Results: Characterization of the four unique lots of acid-terminated PLGA used to prepare the implants showed they exhibited similar molecular weight distribution, glass transition temperature, and moisture content prior to implant preparation (Figure 1). Polymer source had no impact to implant structural properties during manufacture using a hot-melt extrusion and shaping process (Figure 2). In vitro release testing in normal saline showed no differences in the release profile of the four formulations. Release testing in PBS showed an extended duration of release and significantly different release profiles (Figure 3).

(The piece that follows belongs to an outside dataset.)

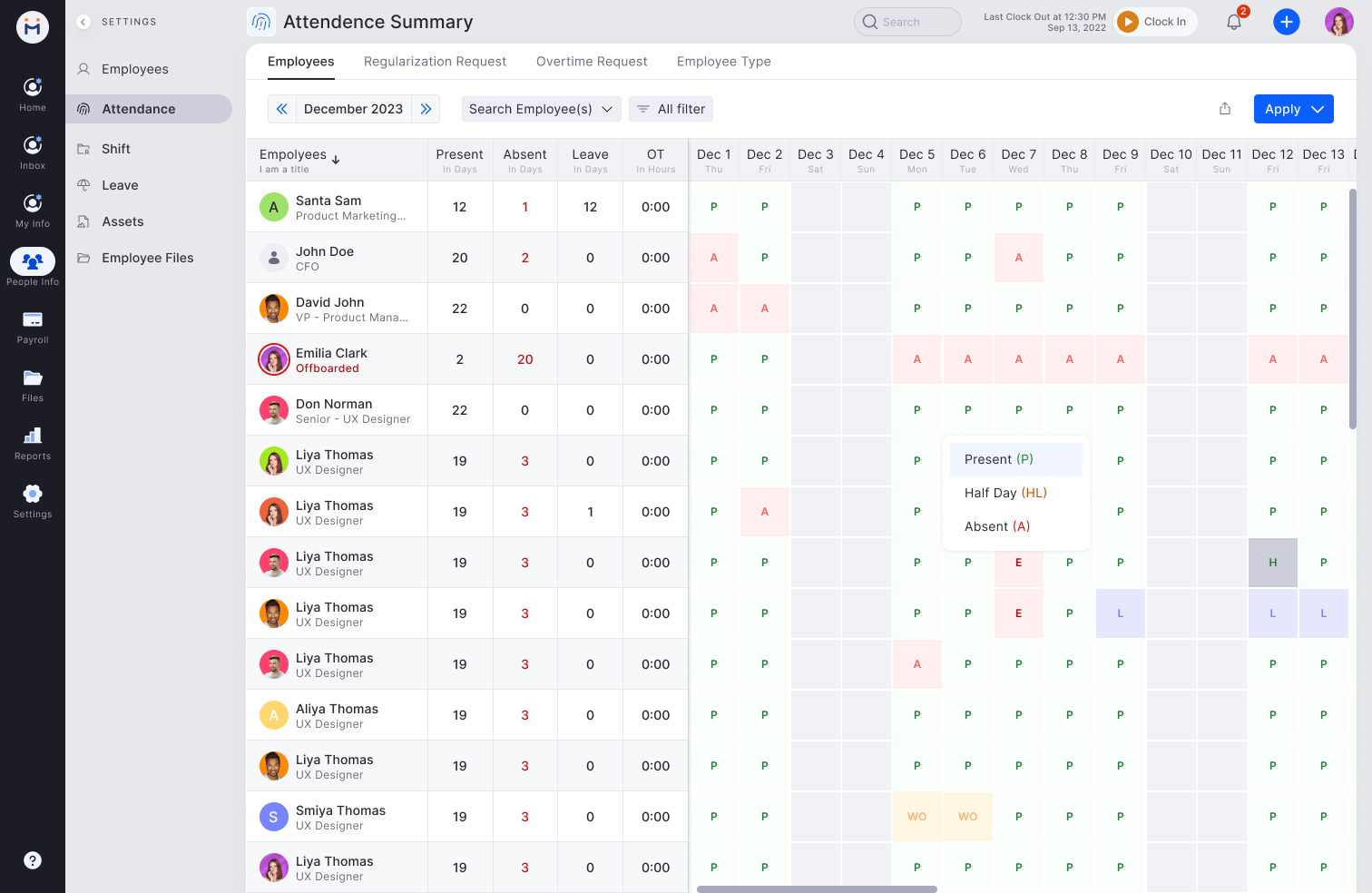
Task: Open the Search Employee(s) dropdown
Action: click(541, 109)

Conclusion: Dexamethasone intravitreal implants similar to Ozurdex were produced using four unique lots of acid-terminated PLGA. In vitro release testing in normal saline showed no impact of PLGA variability to drug release. In vitro release testing in PBS significantly extended the duration of drug release and revealed major changes to the release profiles which may be attributed to residual acids left over from polymer synthesis and differences in PLGA blockiness. A rabbit eye study with these formulations will be performed to evaluate the impact of PLGA variability on drug release in vivo.

References: (1) Wang Y, Qin B, Xia G, Choi SH. FDA's Poly (Lactic-Co-Glycolic Acid) Research Program and Regulatory Outcomes. AAPS J. 2021;23(4):92.
(2) Park K, Skidmore S, Hadar J, Garner J, Park H, Otte A, et al. Injectable, long-acting PLGA formulations: Analyzing PLGA and understanding microparticle formation. J Control Release. 2019;304:125-34.
(3) Highlights of Prescribing Information, OZURDEX (dexamethasone intravitreal implant) Madison, NJ: Allergan; 2020 [Available from: https://www.rxabbvie.com/pdf/ozurdex_pi.pdf.

Acknowledgements: This work was supported by the Broad Agency Announcement (BAA) Contract # 75F40120C00198 from the U.S. Food and Drug Administration (FDA). The content reflects the views of the authors and should not be construed to present FDA’s views or policies.

Figure 1. Properties of the four 50:50 acid-terminated PLGAs used in this study to prepare dexamethasone intravitreal implants.

Figure 2. Scanning electron microscope images of Ozurdex and the four dexamethasone intravitreal implants produced in this study. Top row: cross-sections revealing internal porosity. Bottom row: profiles revealing surface morphology.

Figure 3. In vitro release profiles of the dexamethasone intravitreal implants in normal saline (left) and PBS, pH 7.4 (right).